What is asked: Reproduce every line of the records below word for word, leaving out the pictures.

Records supplied:

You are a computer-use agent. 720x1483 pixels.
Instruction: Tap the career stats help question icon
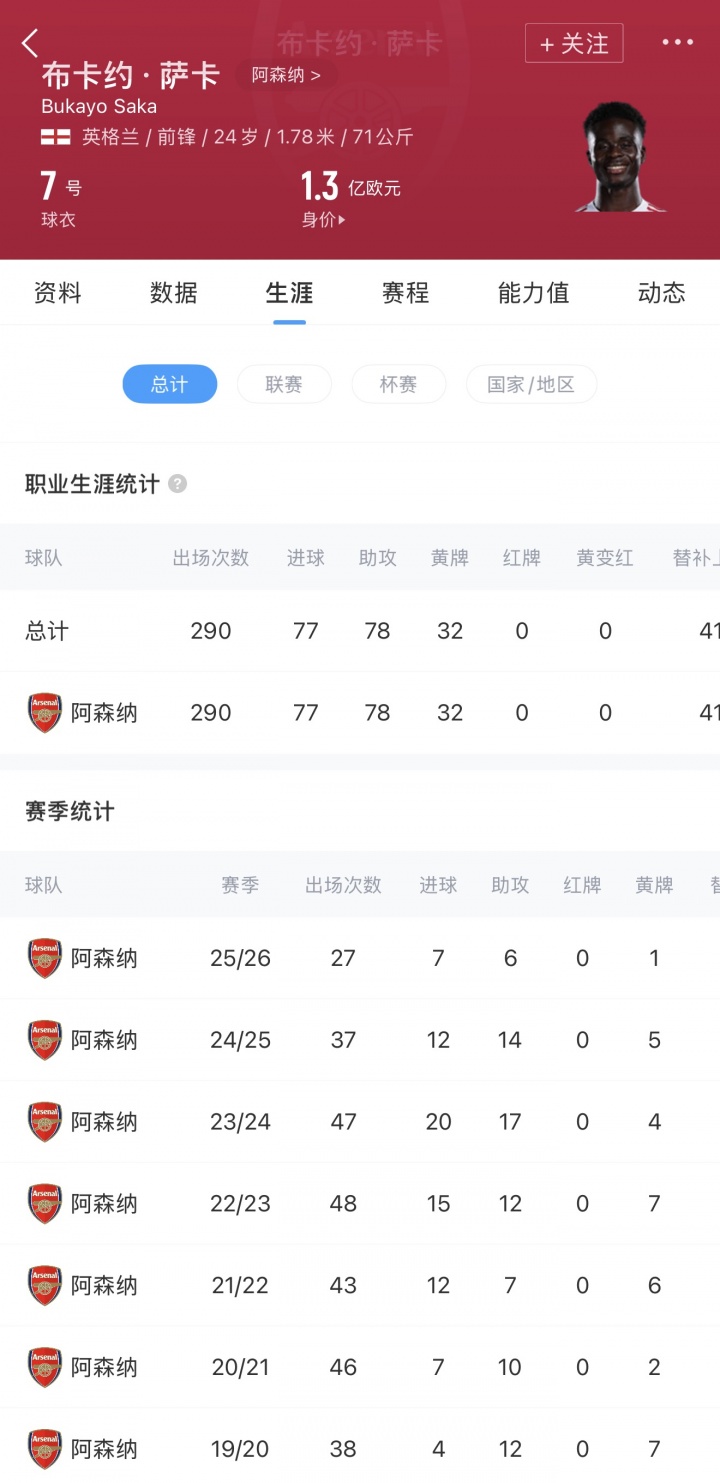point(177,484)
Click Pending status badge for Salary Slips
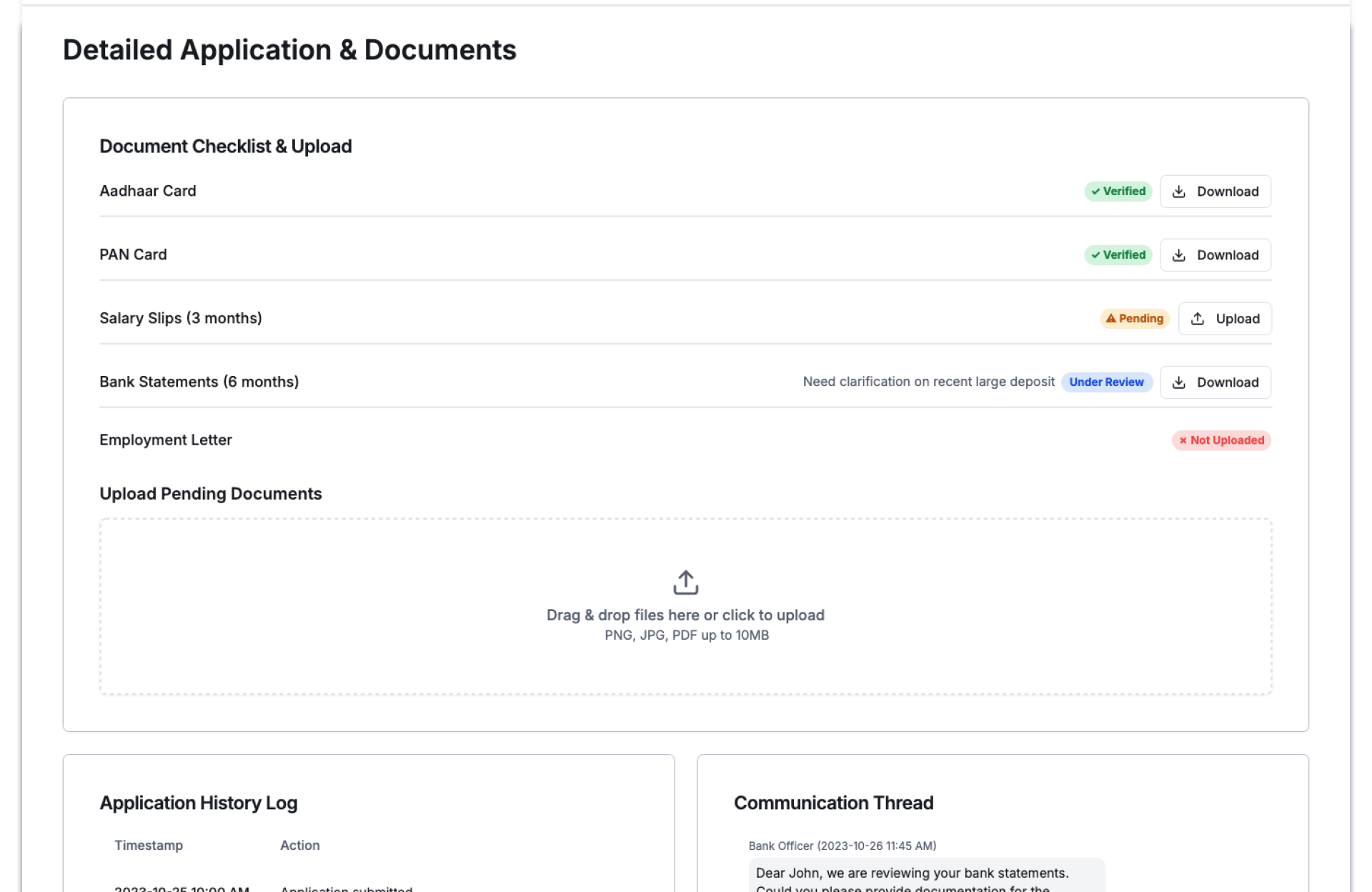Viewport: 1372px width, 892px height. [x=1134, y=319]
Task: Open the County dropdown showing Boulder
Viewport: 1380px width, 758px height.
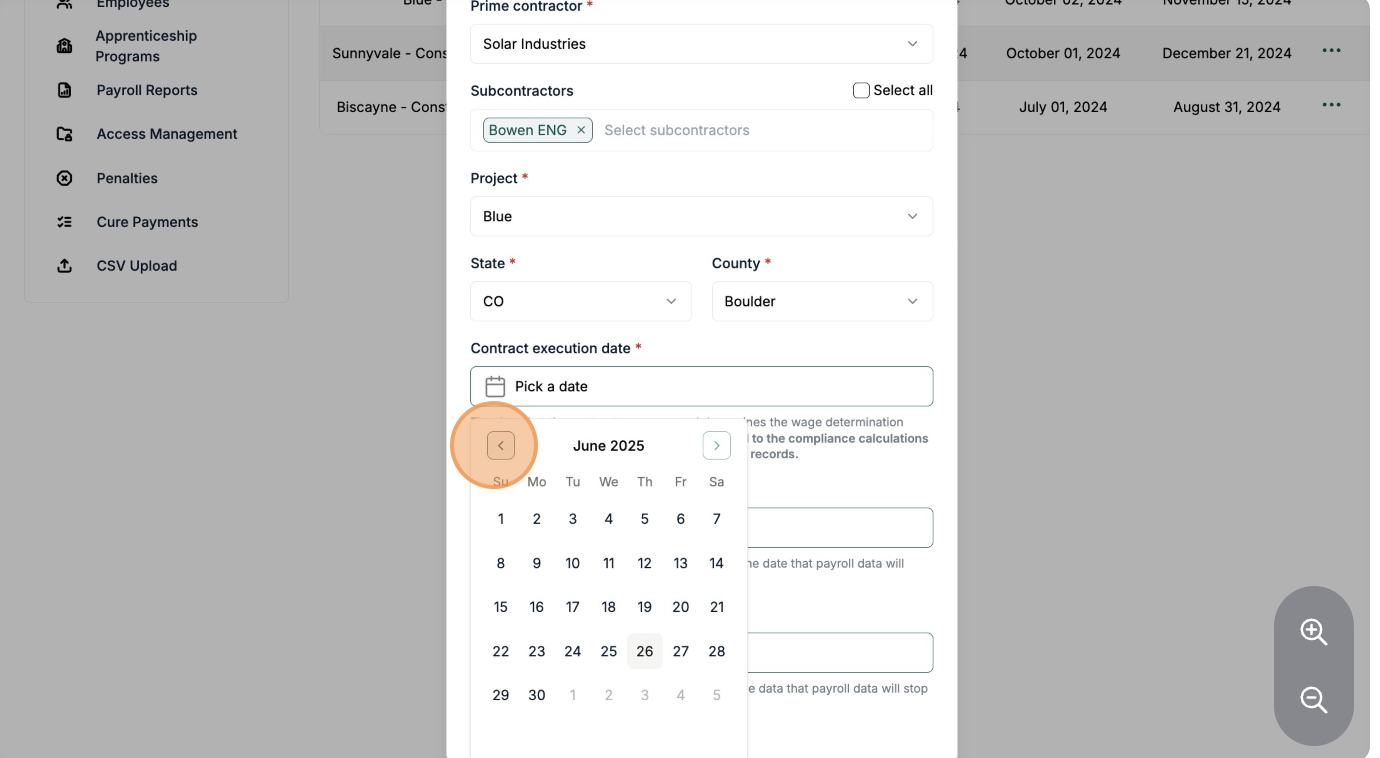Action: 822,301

Written response:
You are a computer-use agent. 720x1483 pixels.
Instruction: Tap the career stats help question icon
point(177,484)
Click Pending status badge for Salary Slips
Viewport: 1372px width, 892px height. [x=1134, y=319]
Task: Open the County dropdown showing Boulder
Viewport: 1380px width, 758px height.
Action: 822,301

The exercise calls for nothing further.